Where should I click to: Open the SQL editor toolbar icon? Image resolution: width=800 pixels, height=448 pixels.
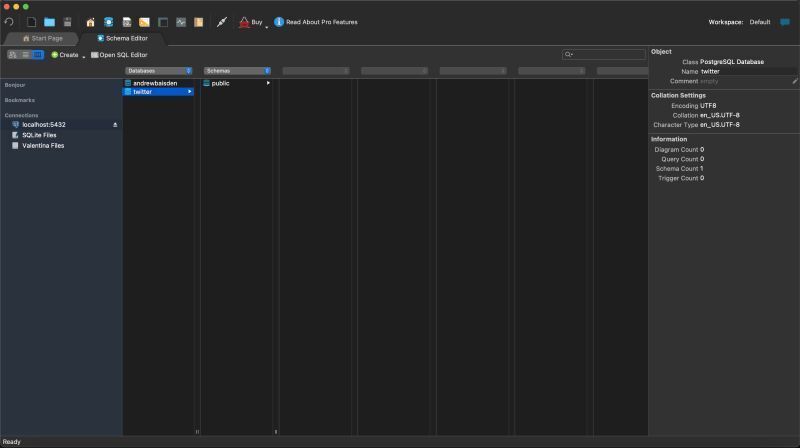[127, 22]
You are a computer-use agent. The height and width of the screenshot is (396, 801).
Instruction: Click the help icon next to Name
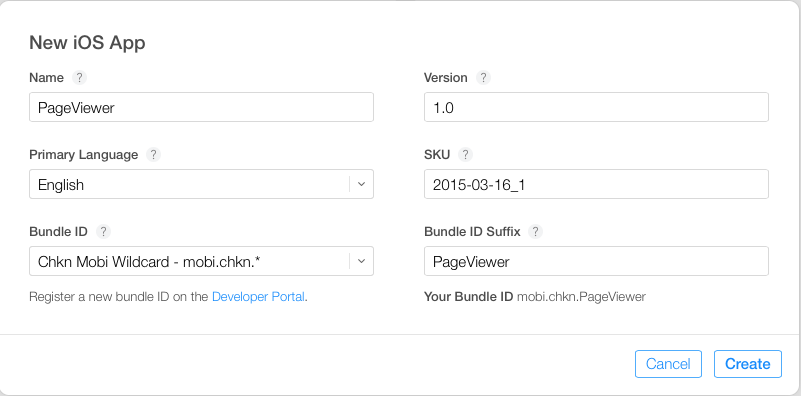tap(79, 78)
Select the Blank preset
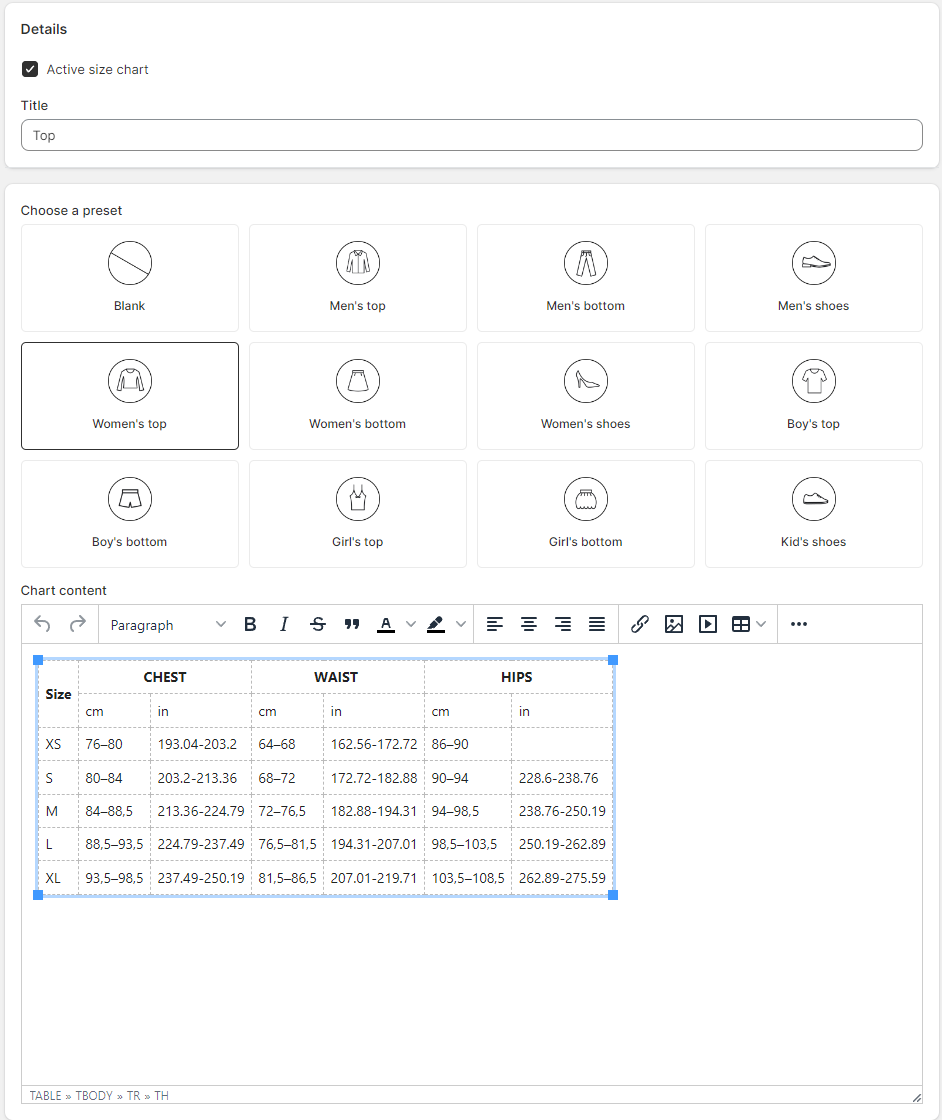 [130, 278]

******************************

» TASK PROMPT:
Reproduce every entry above exactly, and omit the pictures.

» SOLUTION FOR THIS PROBLEM:
Where should I click to: Open the SQL editor toolbar icon? Image resolution: width=800 pixels, height=448 pixels.
[127, 22]
You are a computer-use agent. The height and width of the screenshot is (396, 801).
Instruction: Click the help icon next to Name
tap(79, 78)
Select the Blank preset
 [130, 278]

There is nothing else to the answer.